Copy out each of the following records word for word, every line unchanged.

══ Input material ══

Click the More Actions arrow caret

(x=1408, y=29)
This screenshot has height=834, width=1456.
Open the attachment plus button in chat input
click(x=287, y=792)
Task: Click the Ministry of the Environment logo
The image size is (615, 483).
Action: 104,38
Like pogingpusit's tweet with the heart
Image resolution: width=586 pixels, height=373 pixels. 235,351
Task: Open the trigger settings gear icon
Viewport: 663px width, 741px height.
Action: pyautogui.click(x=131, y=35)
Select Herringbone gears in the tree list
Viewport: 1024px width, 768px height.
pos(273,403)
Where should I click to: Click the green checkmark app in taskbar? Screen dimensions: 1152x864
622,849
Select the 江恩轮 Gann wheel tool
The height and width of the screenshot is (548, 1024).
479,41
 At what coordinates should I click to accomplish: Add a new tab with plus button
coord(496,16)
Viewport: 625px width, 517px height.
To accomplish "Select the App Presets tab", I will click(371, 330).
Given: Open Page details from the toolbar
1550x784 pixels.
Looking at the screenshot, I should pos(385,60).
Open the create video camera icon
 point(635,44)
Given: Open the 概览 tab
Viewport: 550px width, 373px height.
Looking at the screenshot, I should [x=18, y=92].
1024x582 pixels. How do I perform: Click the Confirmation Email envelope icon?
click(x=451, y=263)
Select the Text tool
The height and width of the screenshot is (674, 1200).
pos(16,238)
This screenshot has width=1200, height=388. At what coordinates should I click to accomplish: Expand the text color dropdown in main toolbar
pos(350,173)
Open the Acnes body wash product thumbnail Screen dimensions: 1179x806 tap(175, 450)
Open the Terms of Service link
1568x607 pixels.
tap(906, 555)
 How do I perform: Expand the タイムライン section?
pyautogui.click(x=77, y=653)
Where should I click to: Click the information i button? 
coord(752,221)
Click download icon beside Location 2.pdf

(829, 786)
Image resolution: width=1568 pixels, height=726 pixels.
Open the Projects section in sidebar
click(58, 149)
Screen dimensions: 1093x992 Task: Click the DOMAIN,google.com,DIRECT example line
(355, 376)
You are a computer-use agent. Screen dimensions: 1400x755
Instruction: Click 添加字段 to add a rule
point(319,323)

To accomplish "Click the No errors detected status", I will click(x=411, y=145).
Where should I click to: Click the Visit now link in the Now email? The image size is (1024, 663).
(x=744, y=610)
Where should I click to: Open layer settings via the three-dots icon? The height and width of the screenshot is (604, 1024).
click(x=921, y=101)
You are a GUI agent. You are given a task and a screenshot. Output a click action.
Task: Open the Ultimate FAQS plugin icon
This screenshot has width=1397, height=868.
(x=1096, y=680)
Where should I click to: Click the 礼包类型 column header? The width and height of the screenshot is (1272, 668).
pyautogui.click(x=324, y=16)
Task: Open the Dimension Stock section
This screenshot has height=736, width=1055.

═══

*Final answer*
Click the More Actions arrow caret

(x=1408, y=29)
This screenshot has height=834, width=1456.
Open the attachment plus button in chat input
click(x=287, y=792)
Task: Click the Ministry of the Environment logo
The image size is (615, 483).
Action: 104,38
Like pogingpusit's tweet with the heart
Image resolution: width=586 pixels, height=373 pixels. 235,351
Task: Open the trigger settings gear icon
Viewport: 663px width, 741px height.
Action: pyautogui.click(x=131, y=35)
Select Herringbone gears in the tree list
Viewport: 1024px width, 768px height.
pos(273,403)
Where should I click to: Click the green checkmark app in taskbar? Screen dimensions: 1152x864
622,849
Select the 江恩轮 Gann wheel tool
The height and width of the screenshot is (548, 1024).
479,41
 At what coordinates should I click to accomplish: Add a new tab with plus button
coord(496,16)
Viewport: 625px width, 517px height.
To accomplish "Select the App Presets tab", I will click(371, 330).
Given: Open Page details from the toolbar
1550x784 pixels.
Looking at the screenshot, I should pos(385,60).
Open the create video camera icon
 point(635,44)
Given: Open the 概览 tab
Viewport: 550px width, 373px height.
Looking at the screenshot, I should [x=18, y=92].
1024x582 pixels. How do I perform: Click the Confirmation Email envelope icon?
click(x=451, y=263)
Select the Text tool
The height and width of the screenshot is (674, 1200).
pos(16,238)
This screenshot has width=1200, height=388. At what coordinates should I click to accomplish: Expand the text color dropdown in main toolbar
pos(350,173)
Open the Acnes body wash product thumbnail Screen dimensions: 1179x806 tap(175, 450)
Open the Terms of Service link
1568x607 pixels.
tap(906, 555)
 How do I perform: Expand the タイムライン section?
pyautogui.click(x=77, y=653)
Where should I click to: Click the information i button? 
coord(752,221)
Click download icon beside Location 2.pdf

(829, 786)
Image resolution: width=1568 pixels, height=726 pixels.
Open the Projects section in sidebar
click(58, 149)
Screen dimensions: 1093x992 Task: Click the DOMAIN,google.com,DIRECT example line
(355, 376)
You are a computer-use agent. Screen dimensions: 1400x755
Instruction: Click 添加字段 to add a rule
point(319,323)

To accomplish "Click the No errors detected status", I will click(x=411, y=145).
Where should I click to: Click the Visit now link in the Now email? The image size is (1024, 663).
(x=744, y=610)
Where should I click to: Open layer settings via the three-dots icon? The height and width of the screenshot is (604, 1024).
click(x=921, y=101)
You are a GUI agent. You are given a task and a screenshot. Output a click action.
Task: Open the Ultimate FAQS plugin icon
This screenshot has width=1397, height=868.
(x=1096, y=680)
Where should I click to: Click the 礼包类型 column header? The width and height of the screenshot is (1272, 668).
pyautogui.click(x=324, y=16)
Task: Open the Dimension Stock section
This screenshot has height=736, width=1055.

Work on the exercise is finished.